Prompt: Leaving out the pictures, write out exactly each line from the line with "This screenshot has" through the close of the listing below.

Records provided:
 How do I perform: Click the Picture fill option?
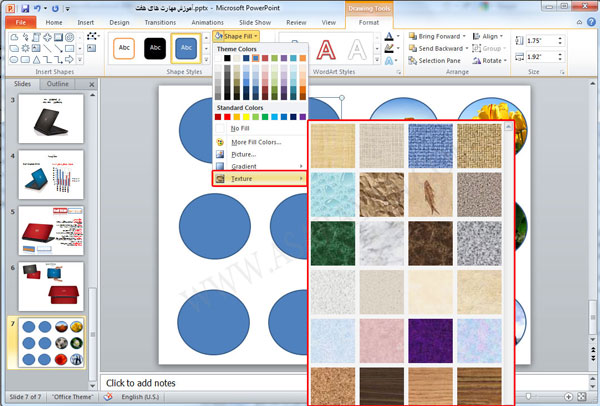243,154
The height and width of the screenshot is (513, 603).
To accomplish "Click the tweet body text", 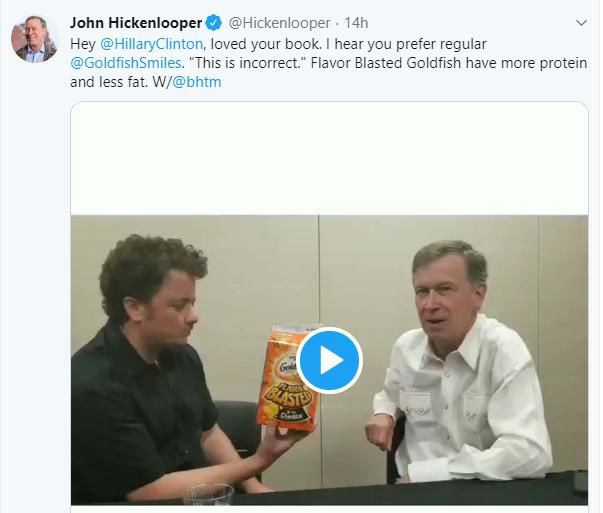I will coord(328,63).
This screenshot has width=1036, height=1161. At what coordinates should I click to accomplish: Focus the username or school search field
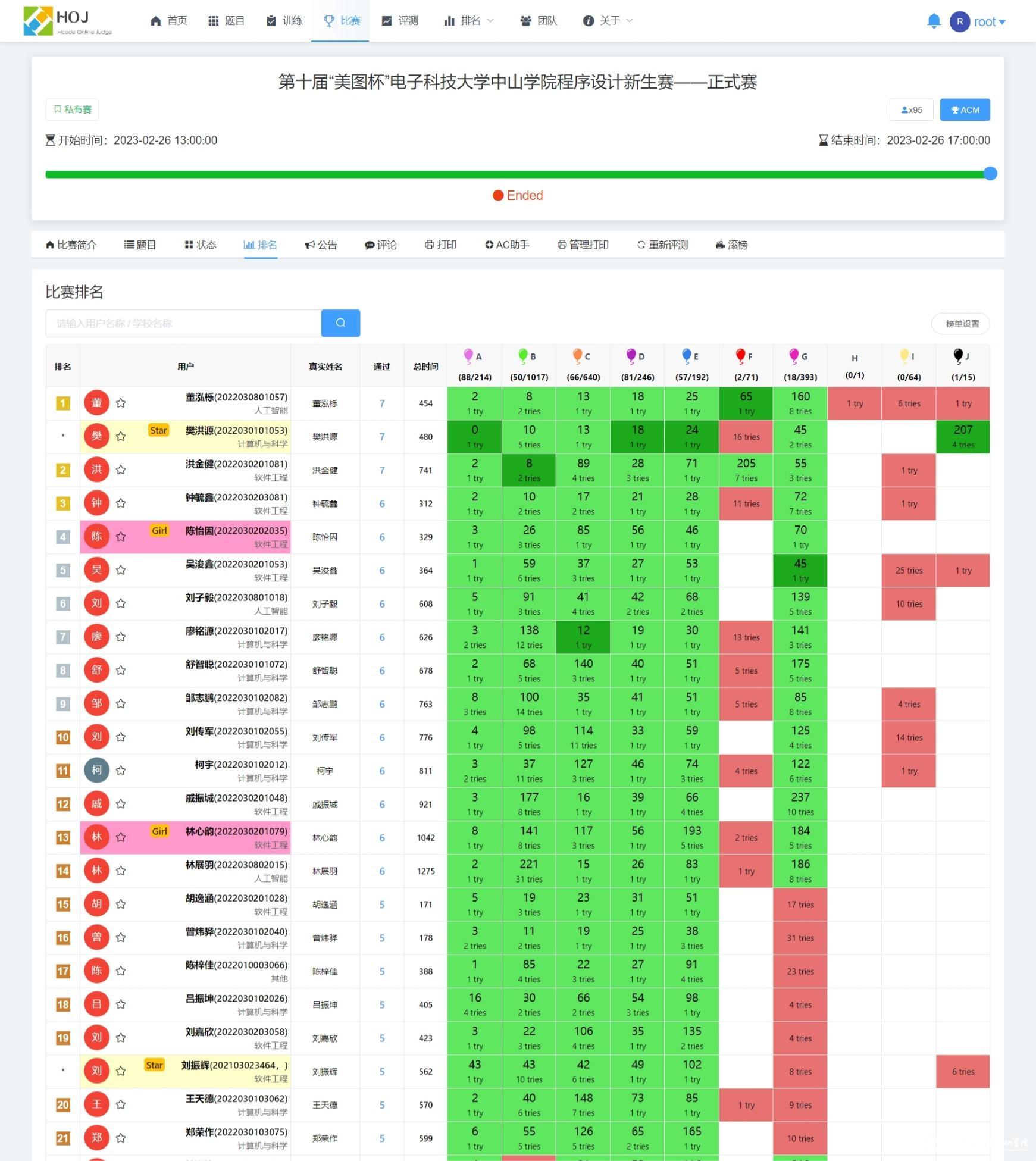tap(183, 323)
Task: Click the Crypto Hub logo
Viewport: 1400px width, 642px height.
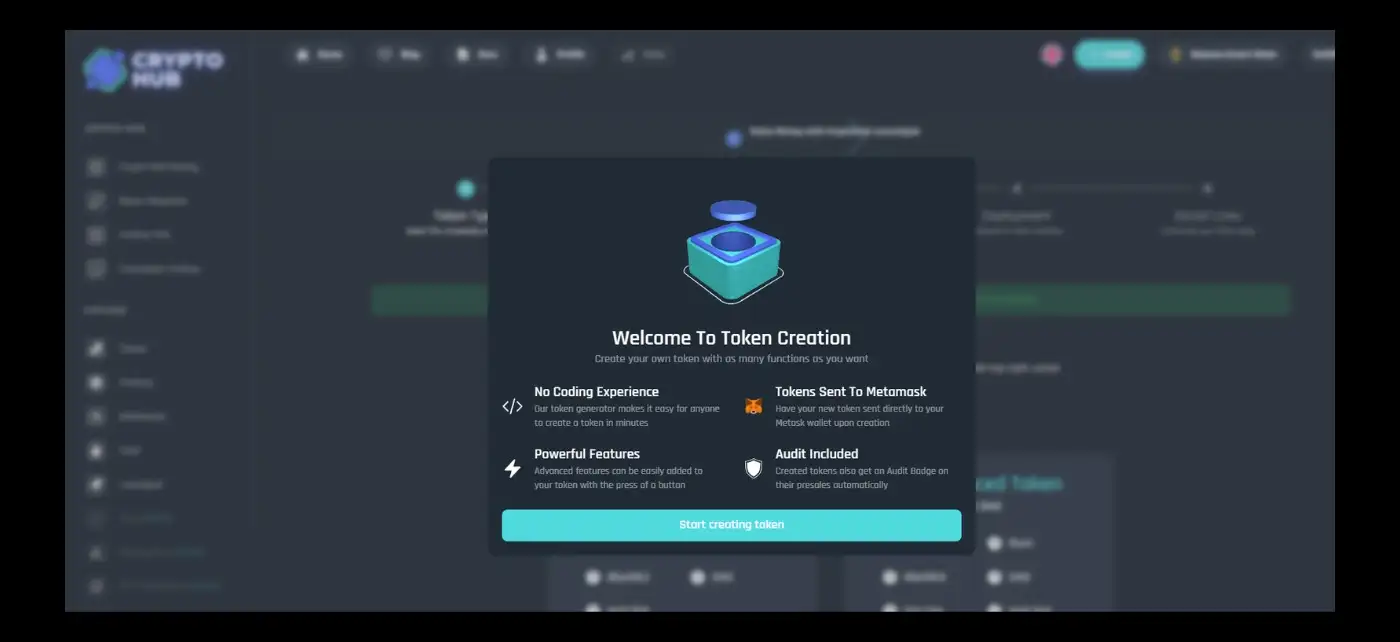Action: (x=153, y=70)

Task response:
This screenshot has width=1036, height=1161. At what coordinates should I click to accomplish: Focus the username or school search field
tap(183, 323)
Task: Click the Crypto Hub logo
Viewport: 1400px width, 642px height.
Action: (x=153, y=70)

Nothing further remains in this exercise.